MIT paper in machine learning for drug discovery at ICML 2018: very incomplete

ICML is approaching. This conference is a kind of World Cup for machine learning research. PR departments in industry and academia are cheerleading their teams, like football fans.

However, there is a difference between football and machine learning. In football, it’s hard to trick referees in order to score a goal (unless you are Maradona):

Maradona scoring a goal with his hand

In machine learning, it’s easier to cheat. Referees make mistakes during the peer-review process. There is more technical fog in machine learning than in football.

For example, let’s take this MIT paper appearing at ICML 2018 (this paper already appeared last February on Arxiv).

Update: one MIT author replied, check comments

The MIT press release is here:

It’s about generating new molecules for drug discovery. I already covered this topic here and here, and you can also check this nice Youtube video by Siraj Raval here.

The MIT press release by Rob Matheson says:

In the first test, the researchers’ model generated 100 percent chemically valid molecules from a sample distribution, compared to SMILES models that generated 43 percent valid molecules from the same distribution.

The ICML paper abstract, by Wengong Jin, Regina Barzilay and Tommi Jaakkola, says:

Across these tasks, our model outperforms previous state-of-the-art baselines by a significant margin.

However, Rob Matheson does not mention the fact that without their ‘validity check’ trick, the MIT team only gets 93.5 percent valid molecules (page 7 of the ICML version).

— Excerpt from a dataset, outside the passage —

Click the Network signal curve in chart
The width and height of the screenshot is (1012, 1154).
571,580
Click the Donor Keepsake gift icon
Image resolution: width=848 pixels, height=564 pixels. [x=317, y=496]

More importantly, the ICML paper does not cite other relevant studies. For example, as early as April 2017, a paper by AstraZeneca reached 94 percent validity, using a reinforcement learning method on SMILES (check page 6 here).

Moreover, in November 2017, using the same family of algorithms as this MIT paper (autoencoders), AstraZeneca already reached 78.3 percent validity (page 8 here), much better than the so-called ‘state-of-the-art baseline’ of 43 percent.

On the top of that, the MIT Public Relations department bragged about this dubious ICML paper, in the same way as Maradona bragged after his dubious goal. So maybe the MIT should be called the Maradona Institute of Technology.